Shankar Sastry wins 2021 ASME Rufus Oldenburger Medal

EECS Prof. S. Shankar Sastry has won the 2021 American Society of Mechanical Engineers (ASME) Rufus Oldenburger Medal for significant contributions and outstanding achievements to the field and profession of automatic control.  Sastry, who was dean of Berkeley Engineering for over ten years, was cited “For fundamental contributions to the foundations of nonlinear, adaptive and hybrid control, control of robots and vehicles, and for contributions to control and robotics education.”  EECS Prof. Lotfi Zadeh (1921-2017) previously won this award in 1993.  The medal will be presented at the ASME Dynamic Systems and Control Division Awards ceremony and dinner, which will take place at the newly instituted Modeling, Estimation and Control Conference (MECC 2021), in Texas in October.

NLP team helps a computer win the 2021 American Crossword Puzzle Tournament

A team at the Berkeley Natural Language Processing Group (NLP) helped augment an AI system named "Dr. Fill" that has won the 2021 American Crossword Puzzle Tournament (ACPT).  This is the first time in the contest's history that an AI has trumped its human competitors.  The team, which included CS Prof. Dan Klein, graduate students Nicholas Tomlin, Eric Wallace, and Kevin Yang, and undergraduate students Albert Xu and Eshaan Pathak, approached Matthew Ginsberg, who created the Dr.

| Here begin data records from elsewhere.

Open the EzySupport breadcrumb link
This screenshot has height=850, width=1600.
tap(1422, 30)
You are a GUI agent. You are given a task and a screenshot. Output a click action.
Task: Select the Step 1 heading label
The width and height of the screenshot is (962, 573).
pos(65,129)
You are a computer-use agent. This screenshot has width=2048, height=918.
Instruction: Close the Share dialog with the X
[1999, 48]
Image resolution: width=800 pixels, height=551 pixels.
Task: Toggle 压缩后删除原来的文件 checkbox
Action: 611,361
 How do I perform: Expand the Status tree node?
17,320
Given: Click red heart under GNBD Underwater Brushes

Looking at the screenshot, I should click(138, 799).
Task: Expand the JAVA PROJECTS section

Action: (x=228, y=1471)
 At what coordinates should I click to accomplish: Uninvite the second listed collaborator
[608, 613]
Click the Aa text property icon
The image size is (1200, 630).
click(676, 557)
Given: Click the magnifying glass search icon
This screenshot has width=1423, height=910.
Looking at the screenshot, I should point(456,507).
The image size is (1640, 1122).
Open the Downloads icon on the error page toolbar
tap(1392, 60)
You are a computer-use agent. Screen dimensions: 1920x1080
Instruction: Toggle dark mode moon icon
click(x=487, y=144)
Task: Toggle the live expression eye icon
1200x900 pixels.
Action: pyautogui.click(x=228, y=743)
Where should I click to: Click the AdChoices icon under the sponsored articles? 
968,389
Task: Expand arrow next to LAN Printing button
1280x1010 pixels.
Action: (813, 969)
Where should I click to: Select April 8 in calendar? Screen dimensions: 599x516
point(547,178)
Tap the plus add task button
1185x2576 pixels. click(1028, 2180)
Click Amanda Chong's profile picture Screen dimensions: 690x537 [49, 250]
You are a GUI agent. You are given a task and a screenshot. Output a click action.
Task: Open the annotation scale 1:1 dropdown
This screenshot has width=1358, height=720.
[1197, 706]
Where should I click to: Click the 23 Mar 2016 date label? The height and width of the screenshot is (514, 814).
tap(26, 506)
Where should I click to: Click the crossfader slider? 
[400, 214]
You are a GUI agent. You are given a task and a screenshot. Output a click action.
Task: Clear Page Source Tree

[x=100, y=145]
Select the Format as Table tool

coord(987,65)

Fill algorithm in 2012, and offered to join forces by contributing their machine learning system  called the Berkeley Crossword Solver (BCS).  BCS employs a neural network model to combine general language understanding with more "creative" crossword puzzle clues, then applies its knowledge to practice puzzles, improving as it learns.  “We had a state-of-the-art natural language understanding and question-answering component but a pretty basic crossword handler, while Matt had the best crossword system around and a bunch of domain expertise, so it was natural to join forces,” said Klein. “As we talked, we realized that our systems were designed in a way that made it very easy to interoperate because they both speak the language of probabilities.”  ACPT is the oldest and biggest tournament of its kind, consisting of seven qualifying puzzles and a final playoff puzzle; solvers are ranked using a formula that balances accuracy and speed. Although Dr. Fill made three errors, it completed most puzzles in well under a minute, and ultimately outscored its top human competitor, who made zero errors, by 15 points.  The contest was held online this year and attracted more than 1,100 contestants vying for the $3K grand prize.